El destituído ministro de la Corte Suprema, Felipe Santiago Paredes, como seguramente lo harán también sus colegas Enrique Sosa y Jerónimo Irala Burgos, que corrieron igual suerte, se irá a su casa con más penas que glorias, llorando ahora, y tímidamente, por la independencia judicial que fueron incapaces de defender durante los años que estuvieron en ese tribunal.

El ministro Paredes señaló en la edición del 9 de noviembre de ABC Color que no accionará contra la decisión inconstitucional e ilegal del Senado que lo removerá en abril del 2000.

Paredes y muchos de los idiotas útiles que apoyaron la instauración de la vigente dictadura recién ahora denuncian que el Poder Judicial está sometido a las fuerzas políticas en el Poder y recién ahora, que ven en riesgo su seguridad, empiezan a alarmarse.

Desde 1992, cuando se discutió la Ley Fundamental de la República, hasta 1995, en que se conformó la actual Corte Suprema, critiqué la manera en que se estaba construyendo el Poder Judicial y señalé lo que sucedería.

Menciono esto porque es necesario hacer notar que los que hicieron esto que ahora sucede no pueden alegar en su defensa que no fueron advertidos. Cualquier historiador medianamente informado sabía lo que sucedería. Los que hicieron esto no actuaron de buena fe, pues también lo sabían.

En cuanto a los idiotas útiles hay que agregar solamente que el nombre que los identifica es suficiente explicación para su suerte. Es de responsabilidad de cada uno ser o no ser idiota útil.

Paredes no ejercerá su defensa y con ello elude la que debe al pueblo paraguayo, a la que está constitucionalmente obligado. Así han actuado todo este tiempo los que debían proveer Justicia a la nación.

Olvidando tranquilamente de sus deberes.

La explicación de esta conducta cómoda, pusilánime y cómplice está en las mismas declaraciones mencionadas del ministro: él y sus colegas creen, y así lo cree la oligarquía paraguaya, que sus altas notas del colégio secundario y las que obtuvo en la facultad de Derecho le acreditan suficientemente para la gran responsabilidad de ser juez de la República.

Pero esto es falso. Ser juez requiere una cosa completamente diferente a buenas calificaciones que, en el mejor de los casos, solamente demuestran que el estudiante es un tragalibros. Ser juez requiere coraje, carácter, valentía, honor, cosas estas que el sistema educativo paraguayo no fomenta ni mide en ninguno de sus niveles.

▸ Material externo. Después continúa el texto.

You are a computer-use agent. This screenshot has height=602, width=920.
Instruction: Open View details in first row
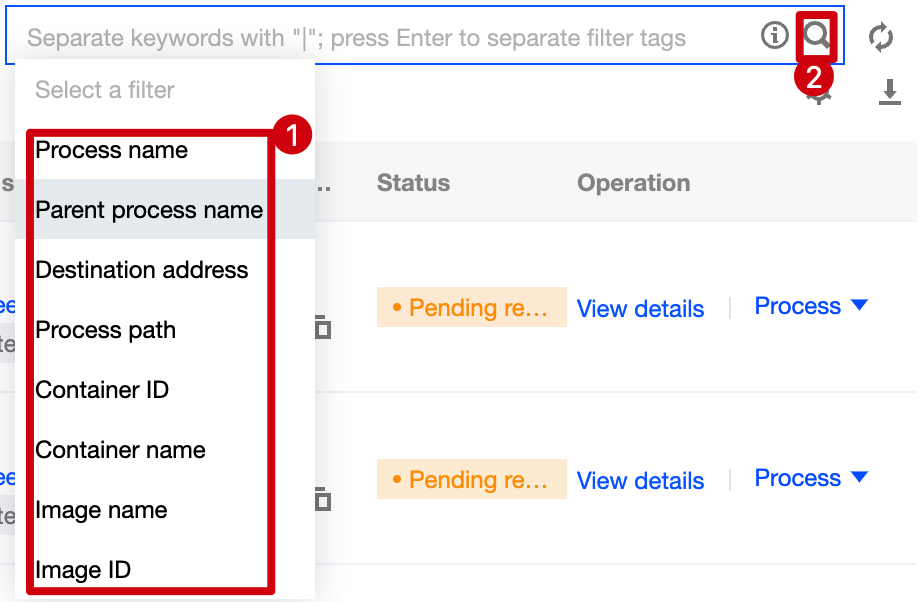pyautogui.click(x=640, y=309)
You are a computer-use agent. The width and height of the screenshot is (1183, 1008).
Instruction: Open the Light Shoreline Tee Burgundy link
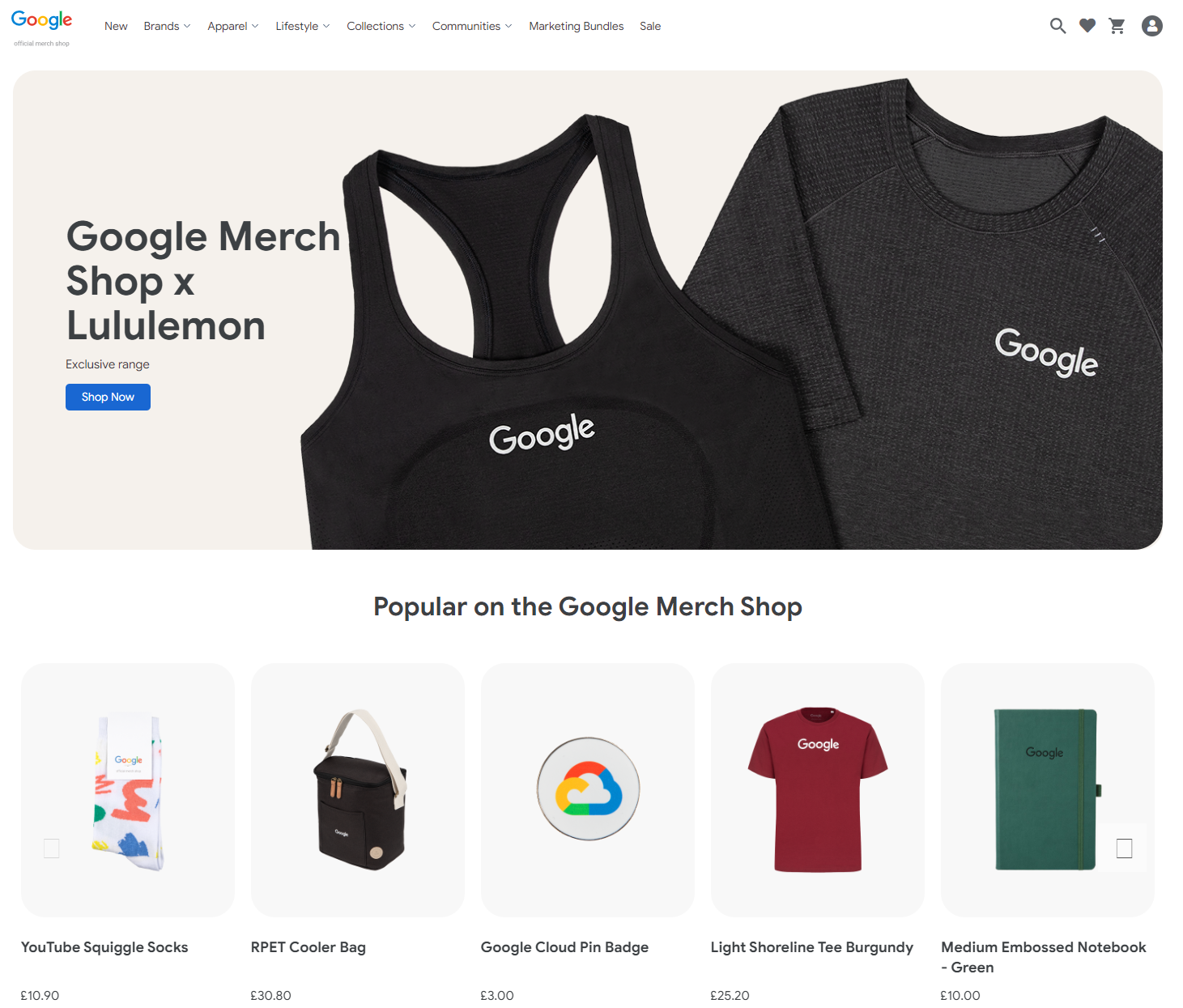[x=812, y=947]
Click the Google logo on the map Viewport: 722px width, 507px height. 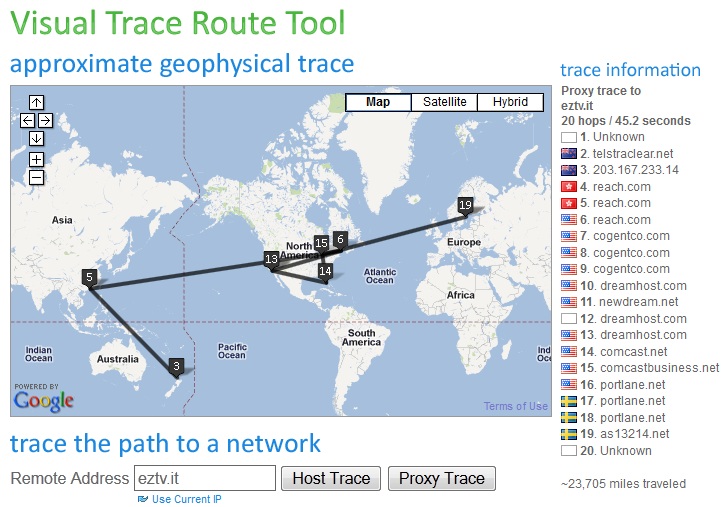coord(44,399)
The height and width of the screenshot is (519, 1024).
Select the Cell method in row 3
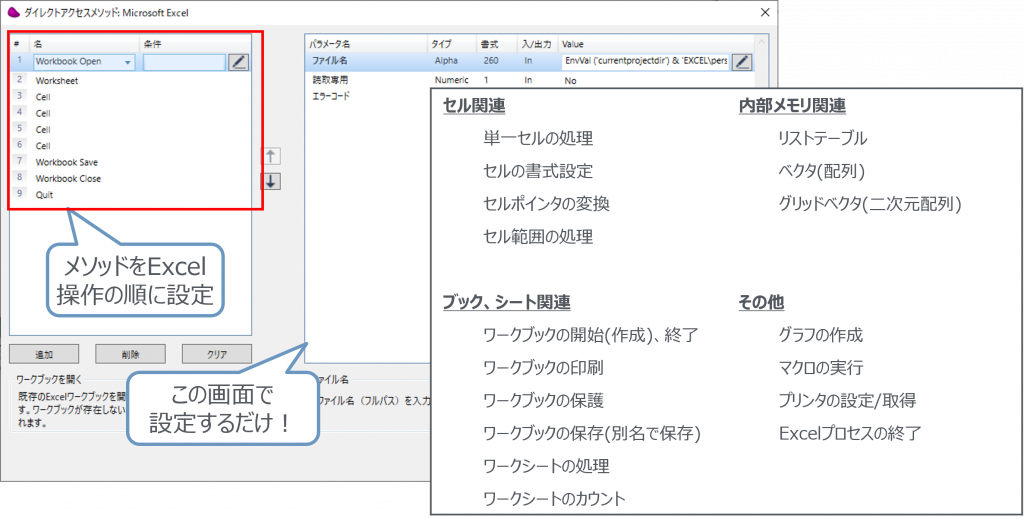(43, 96)
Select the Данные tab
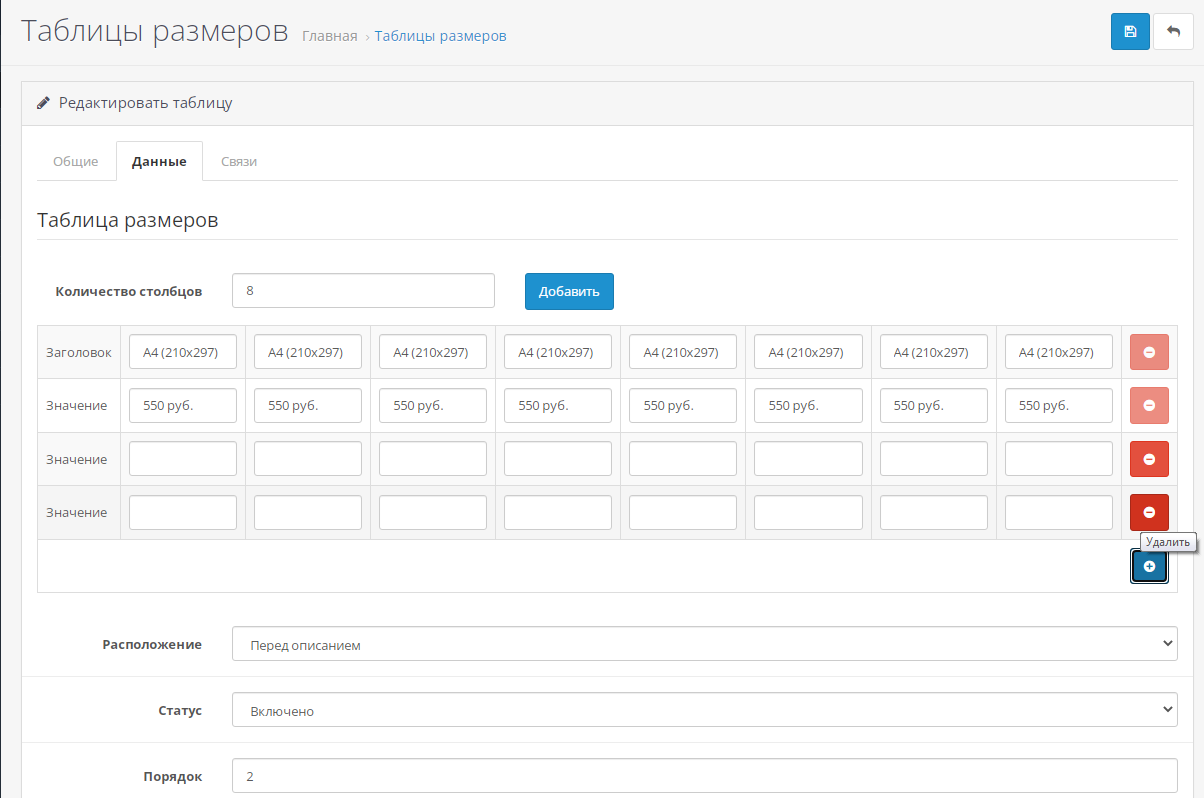 click(x=159, y=161)
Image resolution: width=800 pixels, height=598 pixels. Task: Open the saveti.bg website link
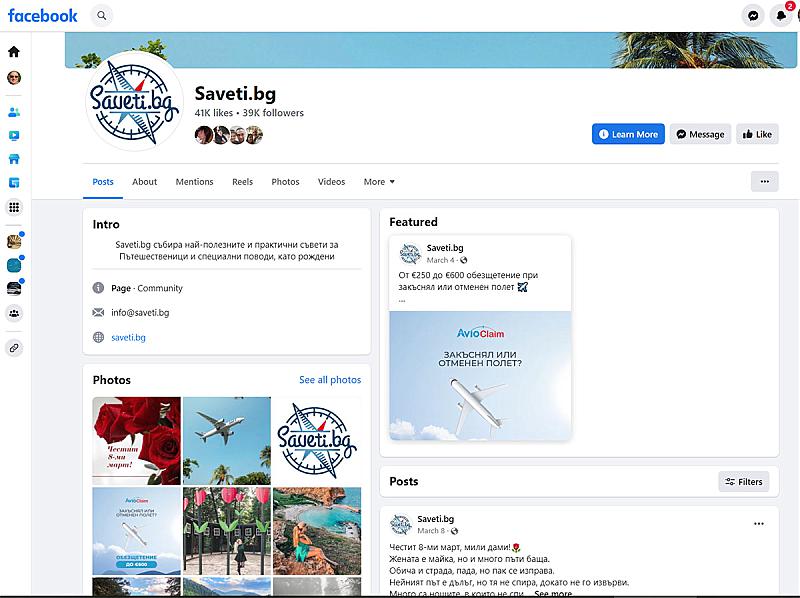click(x=129, y=337)
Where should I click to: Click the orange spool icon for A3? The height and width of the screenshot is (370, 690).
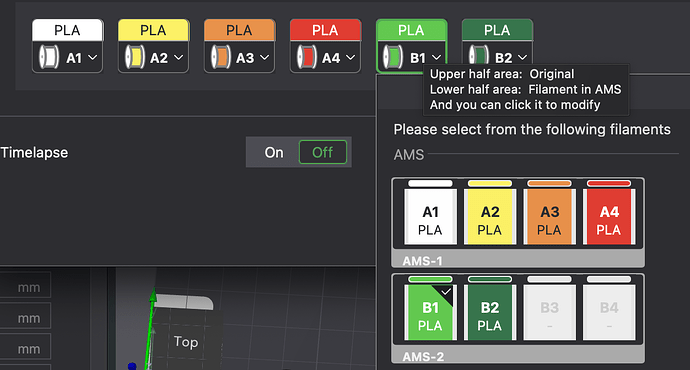pyautogui.click(x=220, y=57)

Por tanto, no es de extrañar, a nivel estrictamente humano, que los tres ministros despedidos vuelvan mansamente a la vida privada tal como se lo ordenan los que les impusieron avalar todas las aberraciones que han avalado desde diciembre de 1997: convalidaron tribunales especiales, convalidaron el poder arbitrario del administrador, convalidaron la obediencia debida, convalidaron la destitución de jueces independientes, convalidaron la intervención del Congreso en los juicios, convalidaron una ejecución sumaria, convalidaron la abolición del derecho del pueblo a elegir sus gobernantes.

La destitución de Felipe Santiago Paredes, Enrique Sosa y Jerónimo Irala Burgos, personas a las que la Justicia nada bueno debe, se suma a la de los ocho jueces que fueron destituídos por razones políticas antes que ellos y demuestra que aquí y ahora estamos igual o peor que cuando J. Eugenio Jacquet renunciaba a los jueces en los días finales del stronismo.

En el Paraguay no hay, y desde 1992 y en particular desde 1997, independencia judicial, sino tribunales vergonzosamente sometidos a los que mandan.